§ **What is expected**: Swap "Given:" for "Objective:" everywhere in the records below, and reproduce them with nothing else altered.

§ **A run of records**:

"""

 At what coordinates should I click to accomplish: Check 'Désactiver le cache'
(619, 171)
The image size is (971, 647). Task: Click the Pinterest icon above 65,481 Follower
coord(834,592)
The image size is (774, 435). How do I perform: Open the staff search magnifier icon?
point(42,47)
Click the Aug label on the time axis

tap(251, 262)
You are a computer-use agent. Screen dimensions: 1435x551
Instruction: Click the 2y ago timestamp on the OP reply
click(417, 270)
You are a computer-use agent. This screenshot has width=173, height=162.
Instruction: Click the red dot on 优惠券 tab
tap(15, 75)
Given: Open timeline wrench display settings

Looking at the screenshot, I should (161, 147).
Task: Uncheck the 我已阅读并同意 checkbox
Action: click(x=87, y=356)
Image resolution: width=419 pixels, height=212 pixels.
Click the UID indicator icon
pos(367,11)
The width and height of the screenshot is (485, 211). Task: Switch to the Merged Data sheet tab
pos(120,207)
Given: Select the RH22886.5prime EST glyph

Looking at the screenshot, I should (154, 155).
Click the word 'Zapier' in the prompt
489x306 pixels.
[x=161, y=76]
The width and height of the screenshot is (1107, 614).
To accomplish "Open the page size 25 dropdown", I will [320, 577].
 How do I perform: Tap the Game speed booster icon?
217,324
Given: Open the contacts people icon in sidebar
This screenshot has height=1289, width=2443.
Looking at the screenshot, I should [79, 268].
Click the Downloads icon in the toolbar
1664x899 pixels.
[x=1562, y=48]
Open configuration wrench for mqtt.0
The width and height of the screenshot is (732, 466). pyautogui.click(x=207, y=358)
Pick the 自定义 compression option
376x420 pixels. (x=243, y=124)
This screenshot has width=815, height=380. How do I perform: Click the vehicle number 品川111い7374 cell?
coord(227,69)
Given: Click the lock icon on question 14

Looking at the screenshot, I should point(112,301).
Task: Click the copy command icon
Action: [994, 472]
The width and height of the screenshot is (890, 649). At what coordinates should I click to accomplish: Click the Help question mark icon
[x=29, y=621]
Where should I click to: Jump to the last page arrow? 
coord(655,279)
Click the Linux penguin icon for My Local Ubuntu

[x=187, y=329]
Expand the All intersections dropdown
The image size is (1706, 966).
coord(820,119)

"""

§ **Written answer**:
 At what coordinates should I click to accomplish: Check 'Désactiver le cache'
(619, 171)
The image size is (971, 647). Task: Click the Pinterest icon above 65,481 Follower
coord(834,592)
The image size is (774, 435). How do I perform: Open the staff search magnifier icon?
point(42,47)
Click the Aug label on the time axis

tap(251, 262)
You are a computer-use agent. Screen dimensions: 1435x551
Instruction: Click the 2y ago timestamp on the OP reply
click(417, 270)
You are a computer-use agent. This screenshot has width=173, height=162.
Instruction: Click the red dot on 优惠券 tab
tap(15, 75)
Objective: Open timeline wrench display settings

Looking at the screenshot, I should (161, 147).
Task: Uncheck the 我已阅读并同意 checkbox
Action: click(x=87, y=356)
Image resolution: width=419 pixels, height=212 pixels.
Click the UID indicator icon
pos(367,11)
The width and height of the screenshot is (485, 211). Task: Switch to the Merged Data sheet tab
pos(120,207)
Objective: Select the RH22886.5prime EST glyph

Looking at the screenshot, I should (154, 155).
Click the word 'Zapier' in the prompt
489x306 pixels.
[x=161, y=76]
The width and height of the screenshot is (1107, 614).
To accomplish "Open the page size 25 dropdown", I will [320, 577].
 How do I perform: Tap the Game speed booster icon?
217,324
Objective: Open the contacts people icon in sidebar
This screenshot has height=1289, width=2443.
Looking at the screenshot, I should [79, 268].
Click the Downloads icon in the toolbar
1664x899 pixels.
[x=1562, y=48]
Open configuration wrench for mqtt.0
The width and height of the screenshot is (732, 466). pyautogui.click(x=207, y=358)
Pick the 自定义 compression option
376x420 pixels. (x=243, y=124)
This screenshot has width=815, height=380. How do I perform: Click the vehicle number 品川111い7374 cell?
coord(227,69)
Objective: Click the lock icon on question 14

Looking at the screenshot, I should point(112,301).
Task: Click the copy command icon
Action: [994, 472]
The width and height of the screenshot is (890, 649). At what coordinates should I click to accomplish: Click the Help question mark icon
[x=29, y=621]
Where should I click to: Jump to the last page arrow? 
coord(655,279)
Click the Linux penguin icon for My Local Ubuntu

[x=187, y=329]
Expand the All intersections dropdown
The image size is (1706, 966).
coord(820,119)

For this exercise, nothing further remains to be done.